Caminando en ambas direcciones por la línea de la costa, en ocasiones hasta varios kilómetros, o cuando incursionamos en el Guafe, mis compañeros de viaje insistieron en que no perdiera el tiempo guardando las cosas, porque “aquí nadie le facha nada a nadie”. Tanto como la hospitalidad de sus moradores, de la que nos servimos, a veces hasta el cansancio, pidiendo agua fría para beber, o que nos permitiesen conectar los cargadores de baterías en los tomacorrientes de sus casas, resultó diáfano el trato con cualquiera que nos cruzásemos en su única y serpenteante calle.

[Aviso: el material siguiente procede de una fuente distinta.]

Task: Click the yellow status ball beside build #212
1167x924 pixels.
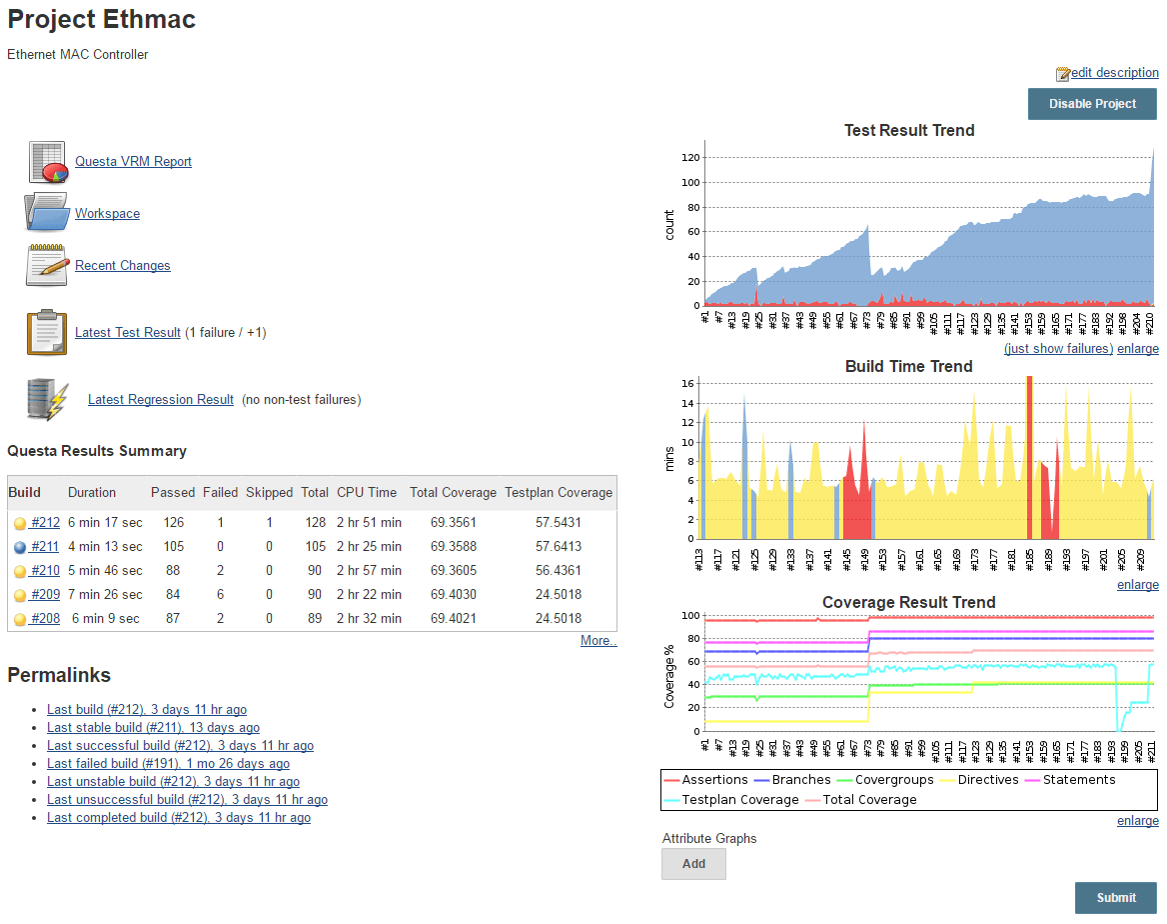Action: coord(21,522)
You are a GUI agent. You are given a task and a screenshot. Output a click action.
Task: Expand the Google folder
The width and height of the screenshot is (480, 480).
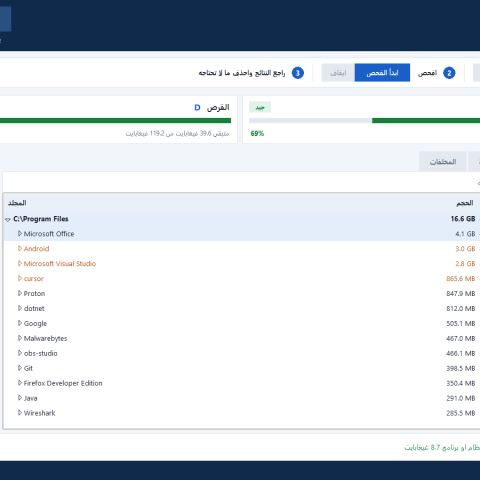(20, 323)
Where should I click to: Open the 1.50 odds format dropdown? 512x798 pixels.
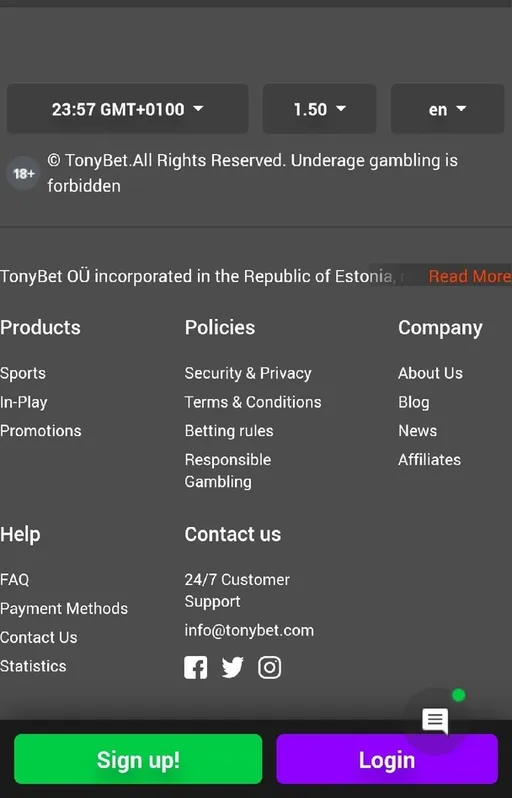(x=319, y=109)
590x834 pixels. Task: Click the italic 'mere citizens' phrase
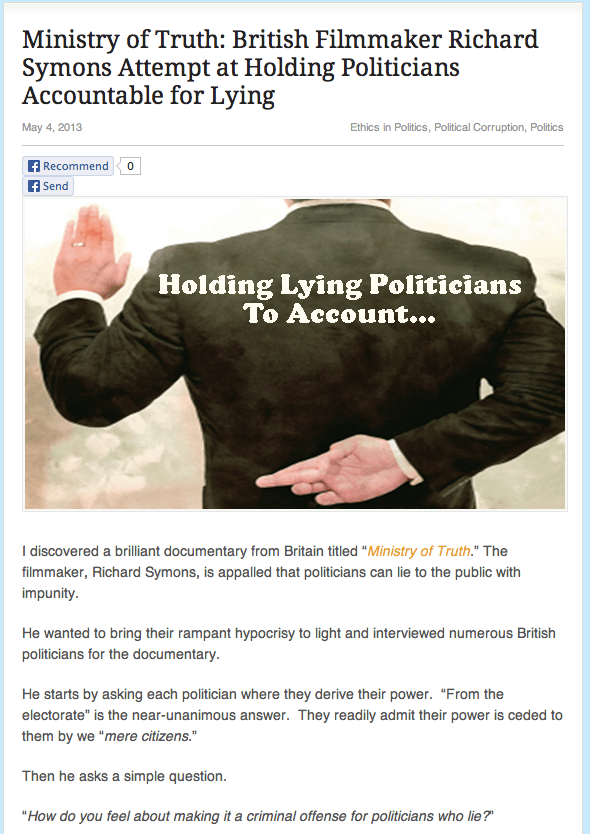click(147, 736)
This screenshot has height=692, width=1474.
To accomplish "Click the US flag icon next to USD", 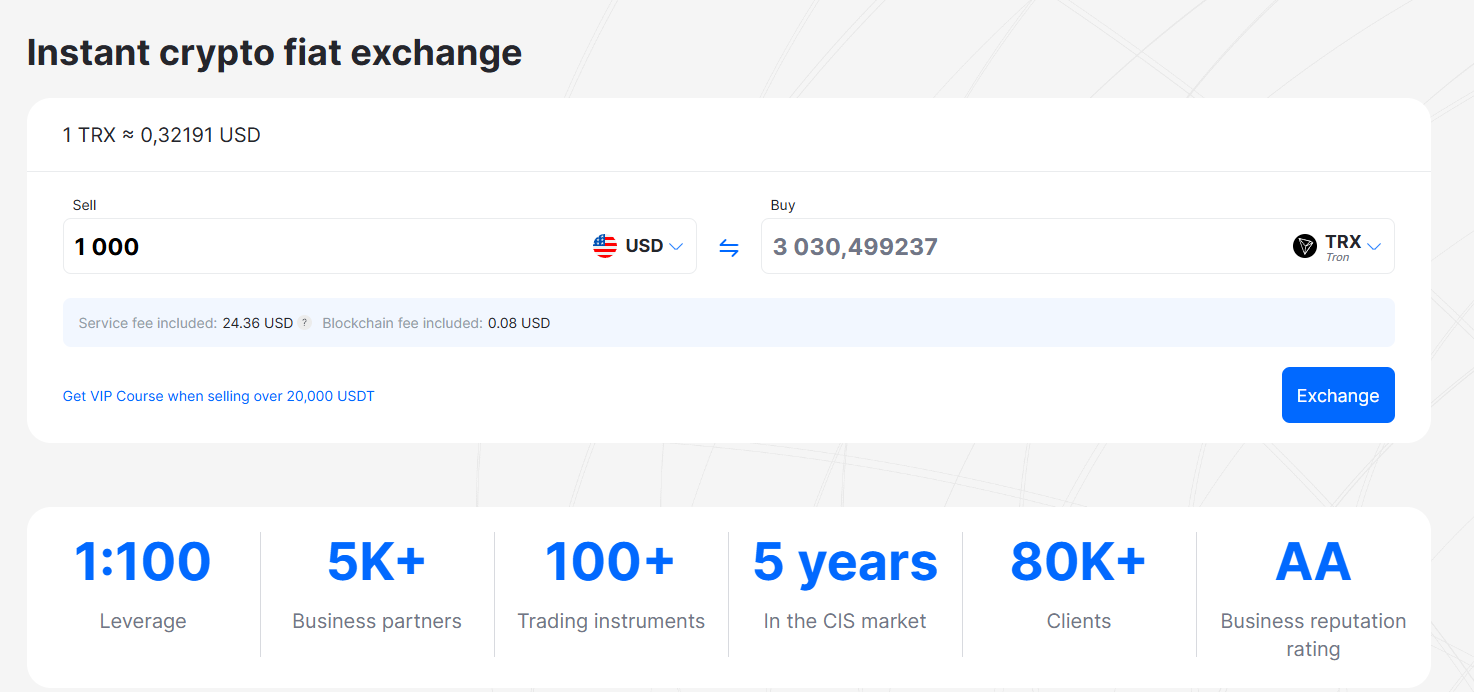I will coord(605,245).
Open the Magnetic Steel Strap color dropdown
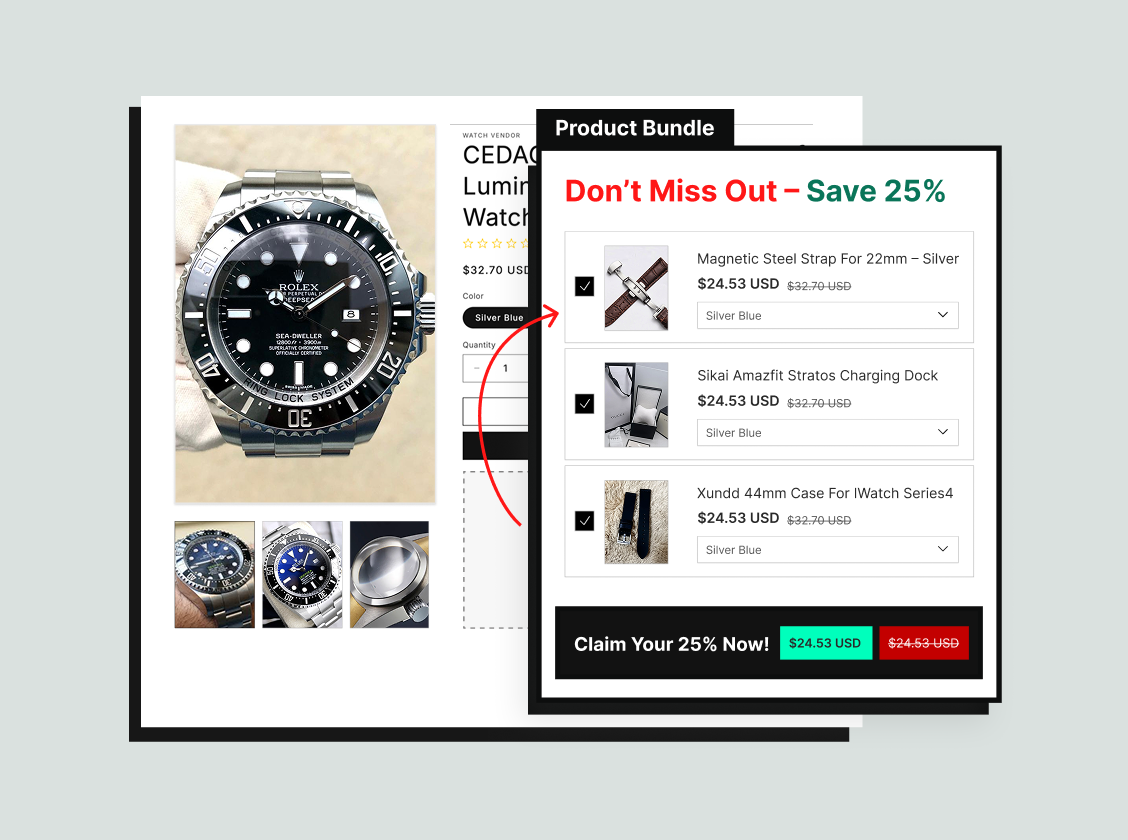Screen dimensions: 1128x840 tap(827, 316)
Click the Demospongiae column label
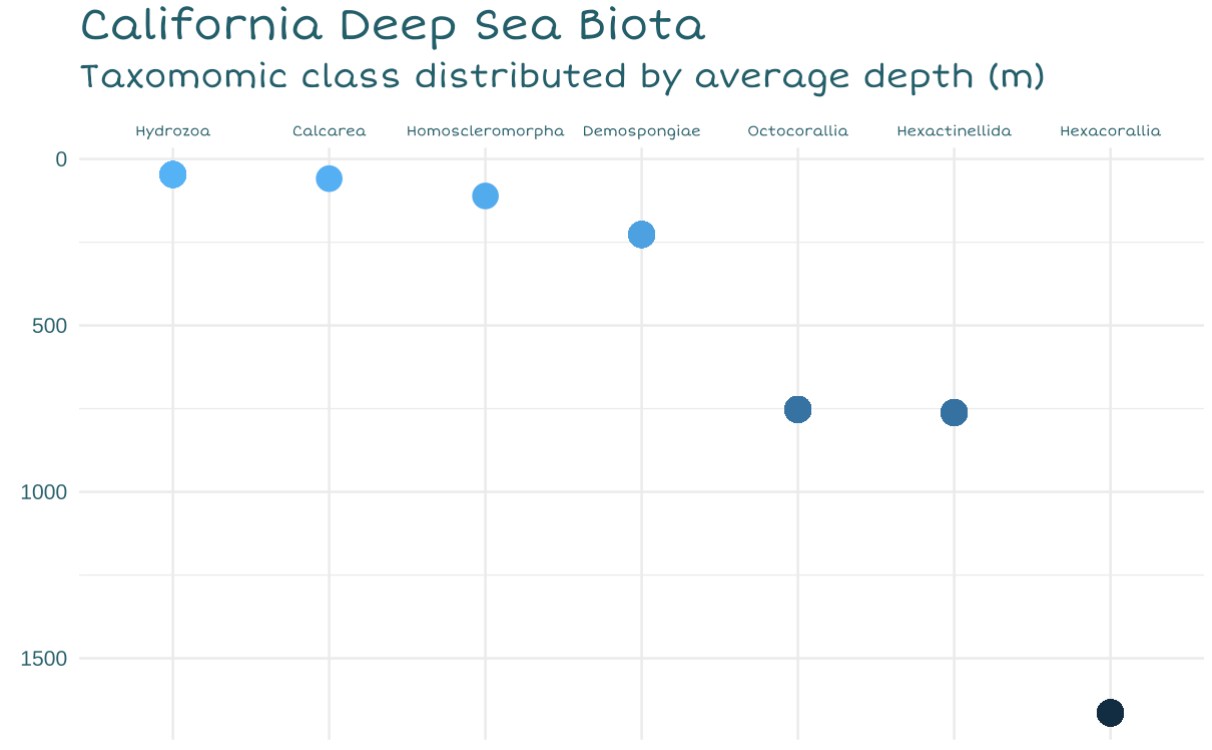1212x750 pixels. coord(641,131)
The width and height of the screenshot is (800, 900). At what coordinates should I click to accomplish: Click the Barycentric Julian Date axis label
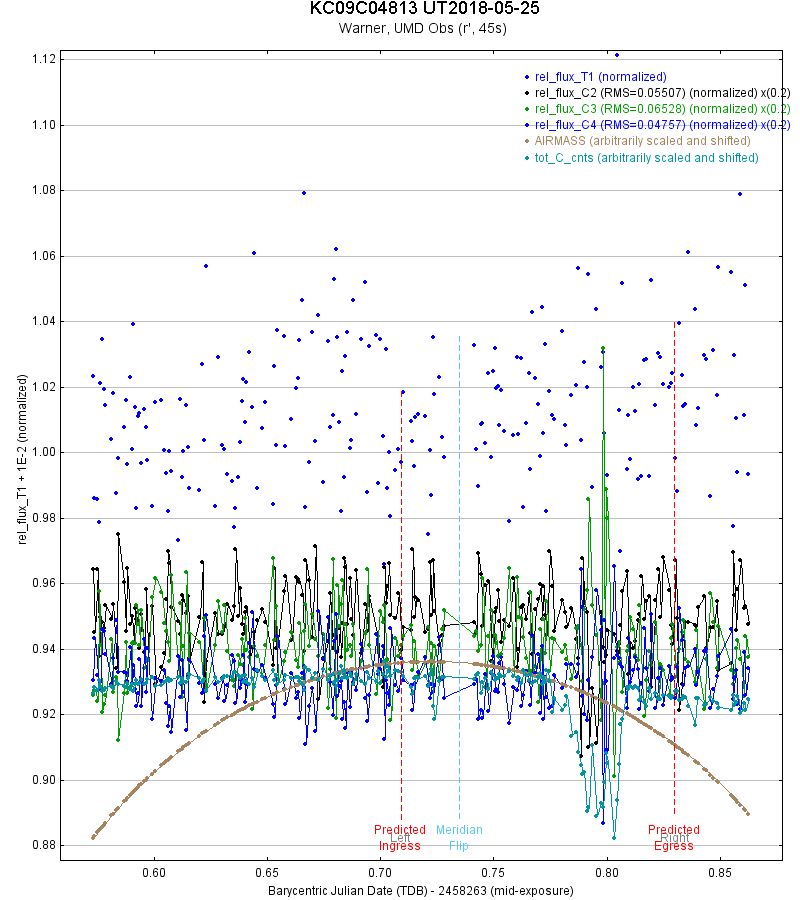(x=421, y=889)
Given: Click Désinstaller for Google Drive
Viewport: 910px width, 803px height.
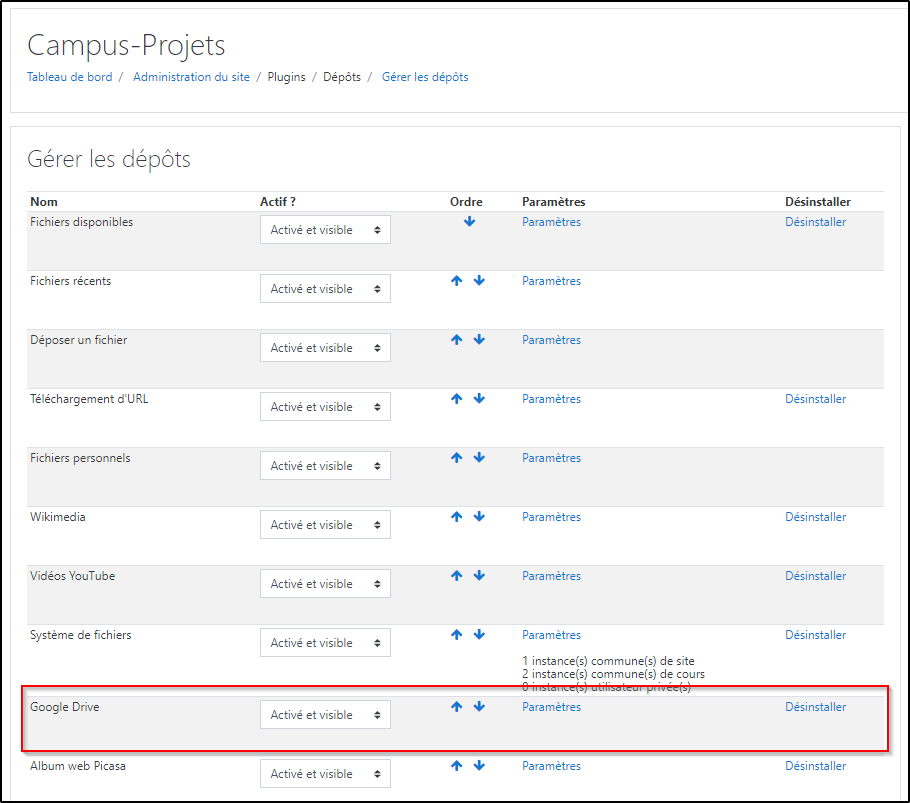Looking at the screenshot, I should (815, 707).
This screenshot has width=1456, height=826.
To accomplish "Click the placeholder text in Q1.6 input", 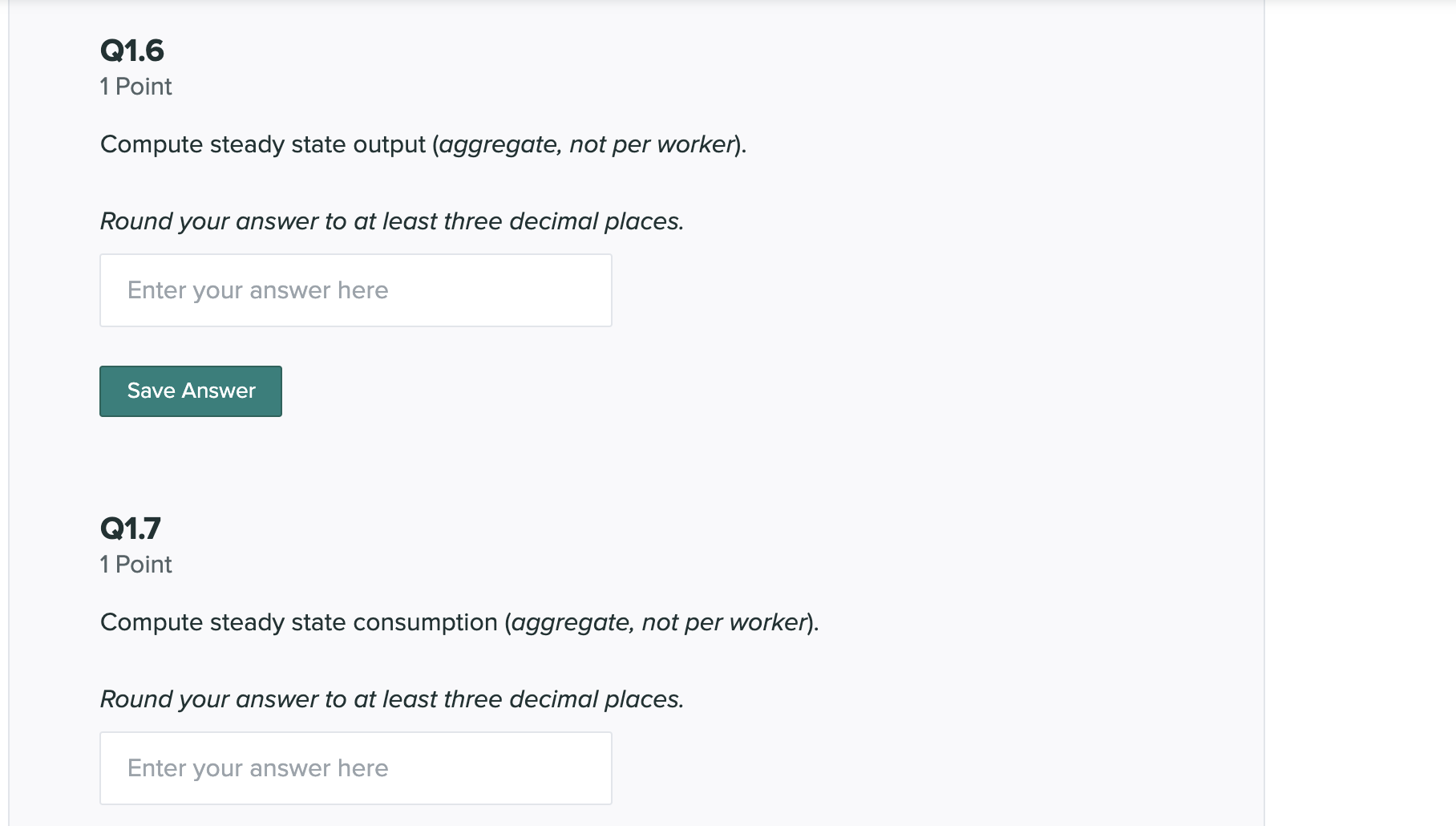I will pos(257,290).
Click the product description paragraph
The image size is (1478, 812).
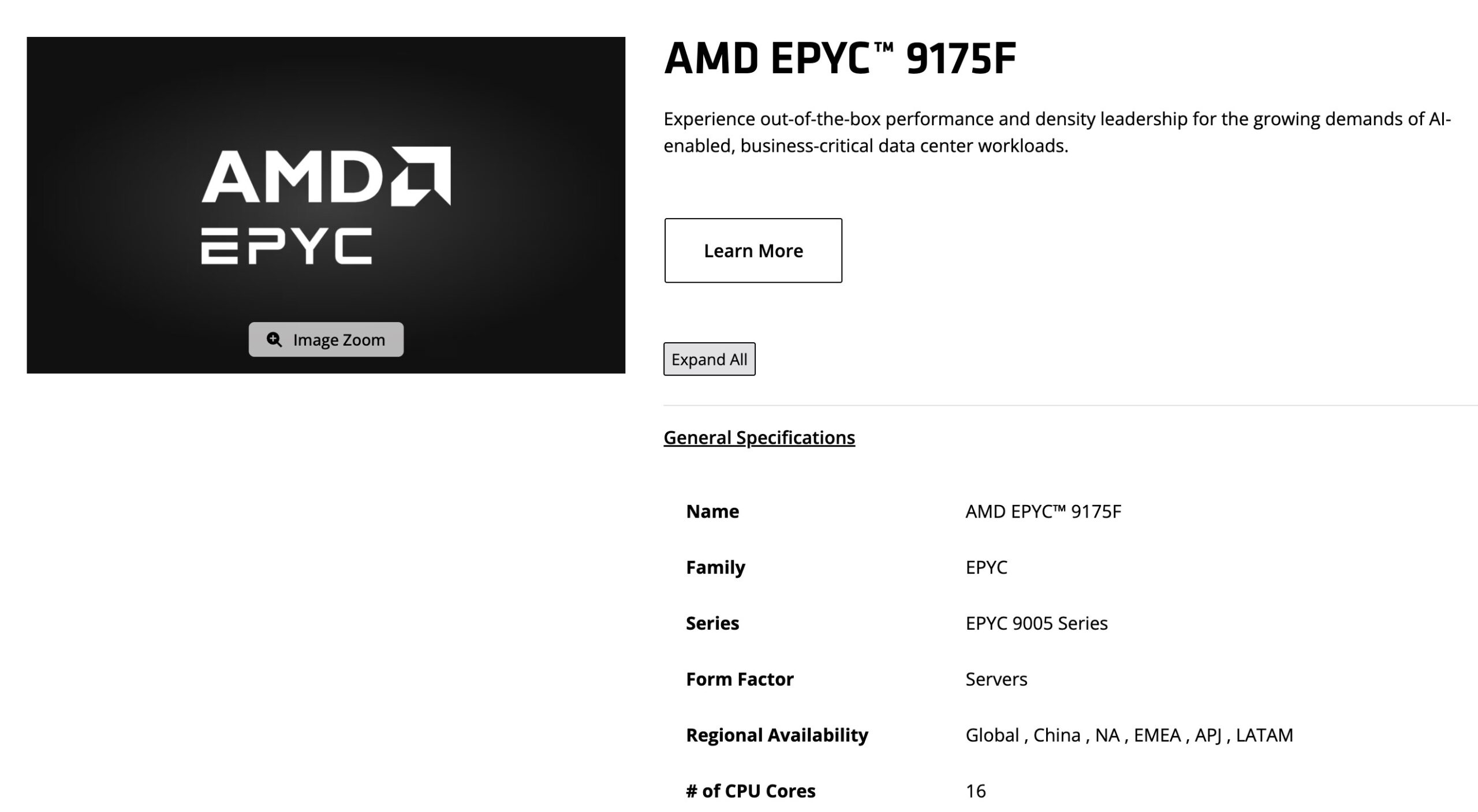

Es aquí, al amparo de la barrera coralina, que mucho me recuerda a las que existen en la península de Guanahacabibes, en el extremo occidental de Cuba, donde se emplaza la cooperativa pesquera más meridional de la isla. De paso, como ya era noticia, que pude escuchar unos meses atrás, tal vez un año, pudimos apreciar el curioso experimento de peces de agua dulce, para consumo humano, adaptados a la salinidad marina. La tilapia, especie introducida en el país durante el pasado siglo, corre ahora una extraña aventura en alta mar. Resultado de investigaciones científicas, las instituciones competentes han echado a andar el ambicioso proyecto de la cría de este pez en condiciones marinas.
En grandes granjas, parceladas en círculos flotantes de plástico, protegidos en su parte inferior con mallas para evitar la depredación de otras especies propias de ese medio, los remolcadores arrastran los enormes salvavidas hasta distancias prudencialmente distantes de las costas, con la finalidad de lograr el óptimo crecimiento de dicha especie en las nuevas condiciones.
Con carácter experimental, tomando las precauciones que eviten la fuga de los ejemplares contenidos en cada jaula, dado el impredecible riesgo ecológico que pudiera acarrear esta especie en la vida de la plataforma insular, todo parece marchar, o flotar, como estaba pronosticado. Los resultados son ostensibles, y ya benefician la industria alimenticia de la provincia, algo que no pudimos constatar con una degustación, pero si de otros manjares marineros que se ofertan en el restauran de la cooperativa, a precios tan módicos, que el sitio se convirtió en blanco frecuente de incursiones gastronómicas, por parte de nuestro reducido grupo.
Devastada por los ciclones de años recientes, Cabo Cruz no parece haber sido víctima de semejantes cataclismos. Rápidamente revitalizada, hoy ofrece una floreciente apariencia. Nuevamente electrificada, con la planta de alevinaje en funcionamiento, su realidad arrostra planes futuros.
Entre el cuerno de luna creciente, estrellas fugaces, y el cronometrado compás del faro, la nocturnidad de cabo Cruz evoca las primigenias noches de nuestros antecesores. Todo apunta al agua, a Atabey y sus corrientes de superficie. Al agua que baña los litorales norte y sur del cabo, a la que se escurre bajo las áridas rocas y suelo de su porción terrestre, y a la que pudiera caer, eventualmente, durante las furtivas precipitaciones; como la que nos empapó, justo la última noche, cuando dormir a cielo abierto se había convertido en un hábito.